La llegada de la nueva visita provocó un inusitado alboroto que enseguida dio paso a una expectativa palpable. Con paso tranquilo y tras saludar a cada una de las presentes, Guadalupe se encaminó a conocer a su nuevo sobrino, ante la mirada ansiosa de un entorno que estallaba por darle la noticia de que se trataba de su futuro ahijado.

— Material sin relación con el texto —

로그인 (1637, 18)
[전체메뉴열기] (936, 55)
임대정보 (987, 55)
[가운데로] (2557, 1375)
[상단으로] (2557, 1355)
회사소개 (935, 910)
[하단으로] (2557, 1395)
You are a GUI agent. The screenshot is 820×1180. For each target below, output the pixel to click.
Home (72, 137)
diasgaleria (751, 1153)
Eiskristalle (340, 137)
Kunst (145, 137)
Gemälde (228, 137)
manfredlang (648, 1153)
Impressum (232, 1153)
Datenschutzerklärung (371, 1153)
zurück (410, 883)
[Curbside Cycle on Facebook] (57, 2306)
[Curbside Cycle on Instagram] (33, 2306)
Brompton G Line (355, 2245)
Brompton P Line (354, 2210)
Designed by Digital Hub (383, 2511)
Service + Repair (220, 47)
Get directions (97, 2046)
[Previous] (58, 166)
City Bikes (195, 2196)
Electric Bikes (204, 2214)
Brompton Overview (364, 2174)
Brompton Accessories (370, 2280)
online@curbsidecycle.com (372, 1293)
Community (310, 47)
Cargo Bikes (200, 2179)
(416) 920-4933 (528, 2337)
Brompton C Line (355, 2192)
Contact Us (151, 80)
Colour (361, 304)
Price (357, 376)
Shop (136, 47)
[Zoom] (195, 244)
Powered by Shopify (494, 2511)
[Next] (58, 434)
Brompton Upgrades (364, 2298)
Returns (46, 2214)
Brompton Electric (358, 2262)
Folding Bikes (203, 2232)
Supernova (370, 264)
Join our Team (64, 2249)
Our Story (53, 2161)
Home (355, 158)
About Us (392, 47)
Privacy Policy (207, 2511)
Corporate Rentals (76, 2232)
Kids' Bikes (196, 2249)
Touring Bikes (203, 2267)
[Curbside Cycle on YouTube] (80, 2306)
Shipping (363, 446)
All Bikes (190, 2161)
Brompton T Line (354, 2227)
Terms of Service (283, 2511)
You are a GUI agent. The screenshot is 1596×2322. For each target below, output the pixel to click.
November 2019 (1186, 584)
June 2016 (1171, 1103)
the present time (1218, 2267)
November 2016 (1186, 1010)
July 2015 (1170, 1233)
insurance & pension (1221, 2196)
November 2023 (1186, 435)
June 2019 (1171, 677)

Manos de dedos largos y fibrosos se hicieron nido en un gesto tierno para levantar al pequeño y presentarlo a quien en adelante lo mimaría sin sujeciones, colmándolo de caprichos, caricias y anécdotas compartidas, en esa particular relación que a menudo se crea entre madrinas y ahijados.
Somnoliento en brazos de su madre, el niño fue exhibido como una ofrenda, a los ojos ansiosos de su tía, quien ebria de felicidad pronto pronunciaría una de esas frases tan propias del momento como “qué preciosura”, “igual a vos”, “qué hermosos ojos”, o algo. ¡Por Dios, algo!
Traicionada por la fealdad del pequeño, (a sus ojos, una cucaracha boca arriba retorciéndose en pugna por recuperar el equilibrio) Guadalupe hurgó angustiada en el arcón de los comentarios apropiados para esas circunstancias, pero todo lo que pudo pronunciar al cabo de segundos interminables fue “qué bien que respira…”
La frase continuó repiqueteando en el aire irrespirable y en la memoria de los presentes, por muchos años.